Publication information
- Publisher: DC Comics
- Schedule: Monthly
- Format: Limited series
- Genre: Superhero;
- Publication date: January – February 2000
- No. of issues: 2
- Main characters: Justice League; Justice Society of America; T. O. Morrow;

Creative team
- Written by: Tom Peyer
- Penciller: Val Semeiks
- Inker: Prentis Rollins
- Letterer: Kurt Hathaway
- Colorists: Heroic Age; John Kalisz;
- Editors: Tony Bedard; Dan Raspler;

= DC Comics Two Thousand =

Two-issue miniseries by DC Comics

DC Comics Two Thousand, also known as DC Two Thousand and DC 2000, is a two-issue miniseries by DC Comics in which the Justice League of America and the Justice Society of America team up, via time travel, to stop the attempts of T. O. Morrow to alter the present by changing the past.

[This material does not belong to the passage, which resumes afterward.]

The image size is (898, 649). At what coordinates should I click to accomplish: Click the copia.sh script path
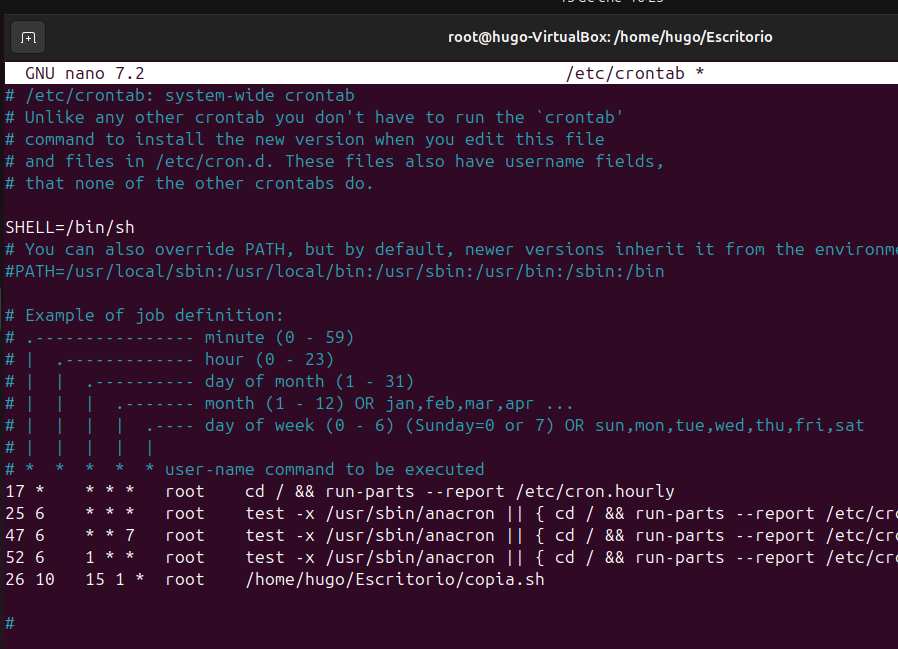tap(395, 580)
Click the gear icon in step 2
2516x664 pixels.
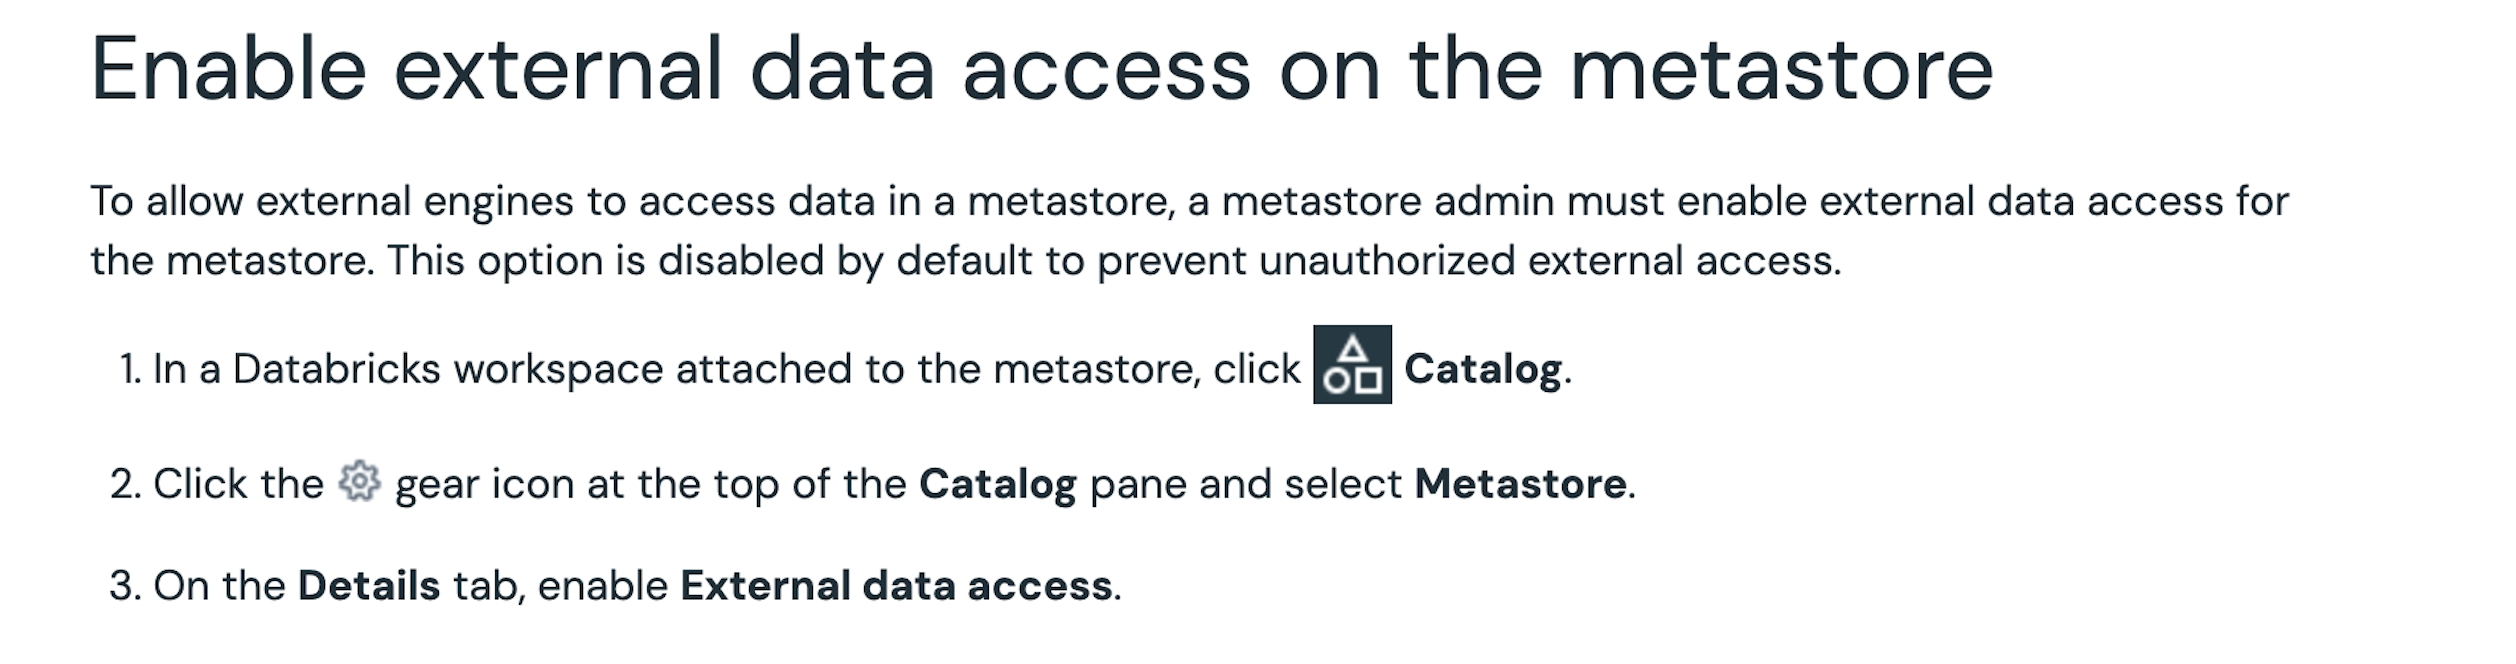point(359,482)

The two issues of the series were released in January and February 2000, in prestige format.

==Synopsis==
===Issue #1===
In the year 2000, T. O. Morrow is the ruler of the world, as a result of using a time-travel machine called M.O.R.R.O.W. to strategically send pieces of modern technology (a laptop, an artificial heart, et cetera) to specific places in the year 1941. In the past, the newly formed Justice Society is investigating the mysterious technological devices they have encountered, when a group of heroes from 2000—The Justice League—arrives, determined to take back the future devices and restore their time-period. The JSA's Spectre looks into the JLA members' minds, and sees the worst parts of the future (e.g., the dismantling of New Deal programs, causing the poor to suffer greatly). Rather than allow that future to occur, the Spectre imprisons the JLA members in 1941.

===Issue #2===
The League members escape their imprisonment and return to 2000, where Morrow's citadel is being attacked by descendants of the JSA; made corrupt by unearned power, the heirs of the Society intend to hijack M.O.R.R.O.W. for their own purposes. In 1941, most of the JSA members plan to use Morrow's technology to improve the world, but the Flash (Jay Garrick) tries to tell them that it is wrong to do so. Later, Flash stops the future Morrow from killing his own mother in the past; he had intended to make himself "tougher" by having been an orphan, but Flash shows him that this is a line even Morrow cannot cross.

The JSA travels to the year 2000 and sees what has happened to the world as a result of Morrow's efforts and their own. With Morrow's help, they use M.O.R.R.O.W. to take back all the year-2000 devices that had been sent to 1941, thus restoring the future.